Texto mostrado
____________
La peregrinación a Luján sigue creciendo cada año pese a la prohibición de celebrar en la Basílica

Entrevistamos a Nicolás María Tarsicio Stier. Esposo de Milagros y padre de 5 hijos. Productor agropecuario (ganadero). Ingeniero Agrónomo. Vive en Nor Patagonia, provincia de Río Negro.
¿Qué supone para ustedes que la peregrinación tradicional a Luján no solo se consolide cada año sino que siga creciendo?
Siempre crecemos. Poco y despacio, pero crecemos. Al menos, un cinco o un diez por ciento por año. Siempre hay algunos capítulos nuevos. Este crecimiento se explica por los frutos que genera en las almas. Si no, no tiene explicación. “Por los frutos los conoceréis”. Es una experiencia cansadora, dura, sacrificada…
Claramente, hay algo más. Tiene que ver con eso, con esas gracias que reciben los peregrinos y que los invitan a volver y a traer a otros. Los cantos, los rezos, las charlas con los amigos, el descubrimiento de nuevas amistades, los momentos de silencio, el rato de adoración al Santísimo en la vela, las meditaciones y charlas con sacerdotes, la confesión profunda, el sacrificio del altar vivido de una manera solemne… Todo eso moviliza el alma de cada uno. ¡Y nos colma de gracias! ¡Cuánto tiene cada uno que agradecer, que pedir a la Virgen de Luján! Y qué mejor que hacerlo de esta manera, caminando a su Santuario. Todo esto explica el crecimiento, lento pero firme, año tras año. Para nosotros, los organizadores, es un gran gozo en el alma el saberse instrumentos de la divina Providencia para tantas almas y para el bien de la Iglesia. Nos obliga a una gran responsabilidad: hacer las cosas de la mejor manera.
____________
Datos para revisar
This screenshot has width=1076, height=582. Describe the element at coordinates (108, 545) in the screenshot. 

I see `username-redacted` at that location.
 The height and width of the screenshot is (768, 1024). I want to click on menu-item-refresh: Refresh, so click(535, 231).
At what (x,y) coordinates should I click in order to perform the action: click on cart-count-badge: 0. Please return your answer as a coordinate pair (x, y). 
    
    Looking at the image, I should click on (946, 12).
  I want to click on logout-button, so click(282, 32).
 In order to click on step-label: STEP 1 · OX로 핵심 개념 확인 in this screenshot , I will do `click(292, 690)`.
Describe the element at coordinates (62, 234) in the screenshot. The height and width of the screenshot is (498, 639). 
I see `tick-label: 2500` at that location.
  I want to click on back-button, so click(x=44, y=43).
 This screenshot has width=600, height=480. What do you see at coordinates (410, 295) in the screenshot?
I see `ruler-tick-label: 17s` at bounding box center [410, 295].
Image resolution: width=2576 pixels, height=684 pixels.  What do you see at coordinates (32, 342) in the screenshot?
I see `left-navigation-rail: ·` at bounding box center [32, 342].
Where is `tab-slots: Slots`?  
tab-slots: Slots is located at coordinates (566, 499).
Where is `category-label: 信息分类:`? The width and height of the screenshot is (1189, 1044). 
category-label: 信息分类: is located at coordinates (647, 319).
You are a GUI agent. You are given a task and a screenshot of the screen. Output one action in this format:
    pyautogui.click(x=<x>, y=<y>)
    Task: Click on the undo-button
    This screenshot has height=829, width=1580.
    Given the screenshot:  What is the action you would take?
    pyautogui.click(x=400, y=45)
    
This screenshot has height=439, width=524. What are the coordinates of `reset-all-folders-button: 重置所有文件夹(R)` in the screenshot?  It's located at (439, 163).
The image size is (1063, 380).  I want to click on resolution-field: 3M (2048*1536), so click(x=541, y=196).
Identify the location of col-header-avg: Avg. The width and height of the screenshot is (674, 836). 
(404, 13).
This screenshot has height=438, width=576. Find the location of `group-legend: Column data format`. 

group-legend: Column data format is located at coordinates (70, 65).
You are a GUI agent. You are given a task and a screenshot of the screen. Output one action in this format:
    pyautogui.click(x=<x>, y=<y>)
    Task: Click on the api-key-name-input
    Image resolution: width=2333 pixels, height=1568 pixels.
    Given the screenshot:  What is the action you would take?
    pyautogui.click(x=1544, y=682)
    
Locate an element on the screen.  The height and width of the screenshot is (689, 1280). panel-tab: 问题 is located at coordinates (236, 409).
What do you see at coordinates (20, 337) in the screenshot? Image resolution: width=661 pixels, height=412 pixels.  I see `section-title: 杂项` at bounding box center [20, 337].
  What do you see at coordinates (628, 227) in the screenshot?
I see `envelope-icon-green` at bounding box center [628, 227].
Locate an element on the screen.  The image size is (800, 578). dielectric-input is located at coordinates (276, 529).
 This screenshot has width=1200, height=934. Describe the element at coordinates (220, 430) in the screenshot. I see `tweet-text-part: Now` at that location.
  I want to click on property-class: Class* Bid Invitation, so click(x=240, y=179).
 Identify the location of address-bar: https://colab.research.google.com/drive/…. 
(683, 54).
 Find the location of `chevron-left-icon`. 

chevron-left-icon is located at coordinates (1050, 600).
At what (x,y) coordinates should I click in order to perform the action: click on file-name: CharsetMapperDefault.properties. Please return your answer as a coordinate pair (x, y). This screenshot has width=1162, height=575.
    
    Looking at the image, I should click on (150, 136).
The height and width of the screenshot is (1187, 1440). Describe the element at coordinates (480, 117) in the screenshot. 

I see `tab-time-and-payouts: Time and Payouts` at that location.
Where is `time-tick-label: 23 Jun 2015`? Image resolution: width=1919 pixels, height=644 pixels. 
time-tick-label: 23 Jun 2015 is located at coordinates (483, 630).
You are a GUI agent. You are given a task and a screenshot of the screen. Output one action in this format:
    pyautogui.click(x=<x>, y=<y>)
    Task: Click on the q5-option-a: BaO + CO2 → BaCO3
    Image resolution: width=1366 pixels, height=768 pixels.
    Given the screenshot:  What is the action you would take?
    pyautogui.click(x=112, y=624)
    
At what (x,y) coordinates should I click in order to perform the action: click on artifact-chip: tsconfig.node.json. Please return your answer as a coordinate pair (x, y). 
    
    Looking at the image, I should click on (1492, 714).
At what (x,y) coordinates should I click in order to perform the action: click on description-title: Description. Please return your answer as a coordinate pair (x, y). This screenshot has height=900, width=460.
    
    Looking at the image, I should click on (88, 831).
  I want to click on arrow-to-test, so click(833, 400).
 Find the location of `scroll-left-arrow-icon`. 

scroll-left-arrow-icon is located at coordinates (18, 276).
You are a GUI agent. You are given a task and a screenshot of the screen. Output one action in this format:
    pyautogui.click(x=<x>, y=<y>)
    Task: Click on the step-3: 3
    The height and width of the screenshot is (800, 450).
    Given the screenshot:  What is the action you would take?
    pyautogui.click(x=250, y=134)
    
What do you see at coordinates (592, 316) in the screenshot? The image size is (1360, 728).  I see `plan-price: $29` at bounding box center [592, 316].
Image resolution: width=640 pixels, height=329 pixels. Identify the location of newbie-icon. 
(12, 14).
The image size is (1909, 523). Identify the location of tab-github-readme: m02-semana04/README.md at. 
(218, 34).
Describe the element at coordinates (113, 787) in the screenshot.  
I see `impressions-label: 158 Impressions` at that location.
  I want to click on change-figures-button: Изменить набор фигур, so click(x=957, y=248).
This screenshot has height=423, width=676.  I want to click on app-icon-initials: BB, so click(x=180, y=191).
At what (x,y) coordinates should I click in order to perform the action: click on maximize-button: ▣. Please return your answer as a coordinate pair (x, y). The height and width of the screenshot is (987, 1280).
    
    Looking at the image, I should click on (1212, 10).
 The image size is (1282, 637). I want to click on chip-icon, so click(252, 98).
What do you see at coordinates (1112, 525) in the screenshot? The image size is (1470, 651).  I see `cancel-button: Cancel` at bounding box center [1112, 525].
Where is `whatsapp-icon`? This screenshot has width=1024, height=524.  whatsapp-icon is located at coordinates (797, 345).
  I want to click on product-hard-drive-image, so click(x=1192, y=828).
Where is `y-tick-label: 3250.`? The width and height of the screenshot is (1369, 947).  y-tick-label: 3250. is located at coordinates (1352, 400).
____________
Trabajo requerido
**A.** Transcribe tal cual, de la entrevista sobre la peregrinación a Luján, el fragmento que se abre con las palabras que contienen "La peregrinación a" y se cierra con "de Río Negro.".
**B.** Continúa la entrevista sobre la peregrinación a Luján a partir de su última frase.

Resultados esperados
**A.**
La peregrinación a Luján sigue creciendo cada año pese a la prohibición de celebrar en la Basílica

Entrevistamos a Nicolás María Tarsicio Stier. Esposo de Milagros y padre de 5 hijos. Productor agropecuario (ganadero). Ingeniero Agrónomo. Vive en Nor Patagonia, provincia de Río Negro.

**B.**
Es curioso que siga creciendo a pesar de la prohibición de celebrar Misa el último día en la Basílica de Luján…
Parafraseando lo que dijo recientemente monseñor Cordileone en una entrevista: los jóvenes buscan esto. Lo descubrieron y es algo que no va a parar. El amor que se despierta por la liturgia tradicional no se corta. A pesar de todos los esfuerzos del modernismo para enterrar la liturgia tradicional, está más viva que nunca y vuelve con más fervor y frutos de santidad en las almas.